Читаем Тутти Кванти полностью

— Прибрежный синклит завален «свс» об акустиках. В каждом случае указана своя причина саботажа, но, возможно, — мне только сейчас так подумалось! — это лишь искусно созданная дымовая завеса, ловко скрывающая истинную причину преступления…

— Гигантского по масштабу и блестяще организованного, коллега!

— Да что за преступление-то? В чем его смысл?

— Вам лучше знать, господин Рд! А мы пока только нащупали закономерность в хаосе случайностей. Мой мозг буквально озарила какая-то вспышка.

— А кроме вашего мозга, она ничего не высветила? К чему, например, мелодисты взялись гонять брафалей?
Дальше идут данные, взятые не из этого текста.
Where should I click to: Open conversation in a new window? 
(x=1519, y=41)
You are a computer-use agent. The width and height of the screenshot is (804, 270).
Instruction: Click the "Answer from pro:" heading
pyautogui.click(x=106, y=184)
— Вы пытаетесь ерничать, что ж, валяйте напоследок — я раскрыл ваш заговор!

— Да в чем он, в чем?!

— А в том хотя бы, чтобы лишить планету редких деликатесов — такие ведь больше нигде не добываются — и тем самым вызвать повальное недовольство населения.

— Это еще зачем?!

— Господа, мы понапрасну теряем время, этот акустик ни в чем не признается. Может быть, именно он главарь заговора…

— Ах ты паршивый терцетчик, да я тебя сейчас освежую голыми руками!

— Замри! На случай эксцессов нам выдали вот это…

— A-а, лазерная трубка… Ваша взяла.

— А на вопрос я все же отвечу. Спровоцированное недовольство, направляемое умелыми подстрекателями, может перерасти в бунты против власти…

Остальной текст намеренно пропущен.